No, this post is about an alternative message that is often communicated in churches, one that elevates the role of the stay-at-home mom as primary, relegating women who pursue an additional vocation to second-class status. This belief, whether expressed in ways subtle or overt, prevents women from flourishing as they should in the church, the marketplace and the home.
I’m not saying that a wife and mother should feel compelled to work outside the home, nor do I want to imply that those who stay at home have chosen a lesser path. But I would argue that not only is it possible for women to thrive in the workplace while upholding the biblical standard of a wife and mother, it’s something that should be encouraged and defended by men in the church and in the home. But how can the church grow in the ways we communicate the value of this shared calling? Here are three suggestions:
1. We must consider the imago dei.
Men and women share equally the intellect, emotion and will that set us apart in creation as God’s image bearers. This means that women possess the same personhood, dignity and worth as men, expressed in complementary ways that reveal the image of God to the wider world. The giftings, callings and skills that women possess strengthen the organizations in which they serve. Whether as an executive, a professor, a teacher, a nurse or an engineer, we all benefit by seeing women lead in these roles.

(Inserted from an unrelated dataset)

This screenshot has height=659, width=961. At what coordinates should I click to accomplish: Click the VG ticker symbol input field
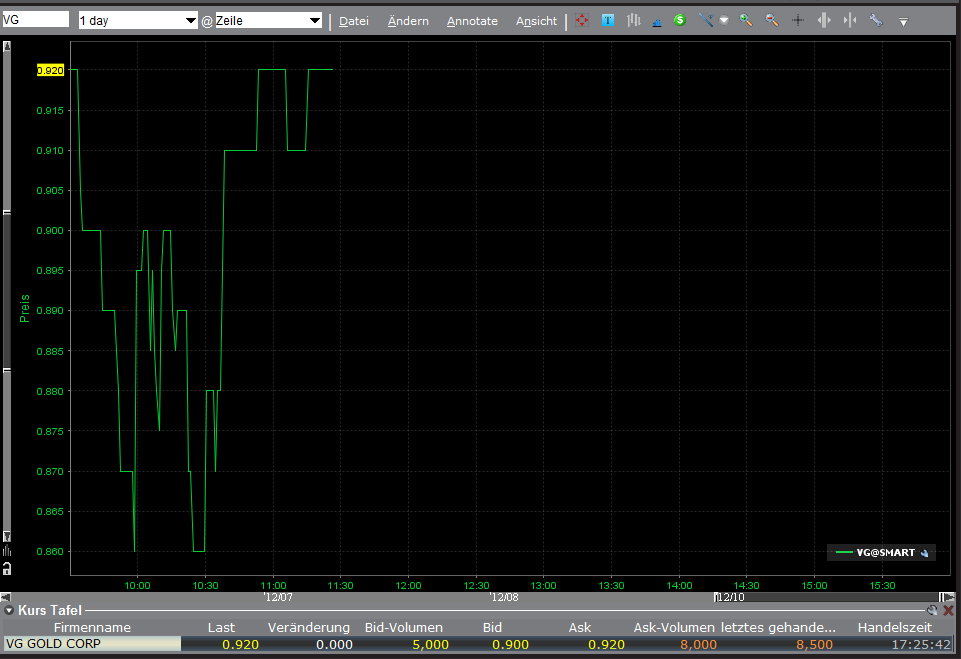[x=35, y=20]
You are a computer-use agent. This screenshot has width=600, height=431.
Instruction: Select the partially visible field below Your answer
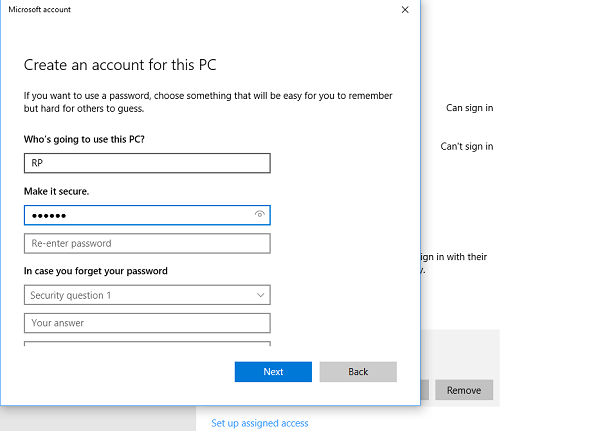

2. We must recognize where our interpretation of the Scriptures may be colored by fear or an unseen desire to control.
Godly male headship modeled by elders and husbands should encourage opportunities for women to contribute and succeed in a variety of settings. To practice the opposite, by defining womanhood in narrow terms, diminishes the dignity and value that the Scriptures bestow on women. We must encourage our sisters to thrive in the skills and giftings God has given them. When we do not, we rob organizations and institutions, including the church, of the needful contributions of women that benefit us all.
3. We must find ways, individually and collectively, to affirm women who are called to pursue a vocation alongside their calling to the home, including roles outside those traditionally held by women.
How we speak of this pursuit in our corporate gatherings, sermon illustrations, casual conversations and ministries offered to single women, wives and mothers says a great deal about what we truly believe about a woman’s role in the marketplace and the home. Affirming the contributions of working women demonstrates in concrete ways that our gifting is best reflected in complementarity rather than uniformity. It’s here that we see God’s design lived out in the church and His image revealed to a watching world.
I understand that these three suggestions, if put into practice, won’t solve everything. But it is my hope and prayer that they might be a helpful start as we seek to encourage and empower our sisters in their gifts, in and outside the home and church, for the sake of the gospel and human flourishing.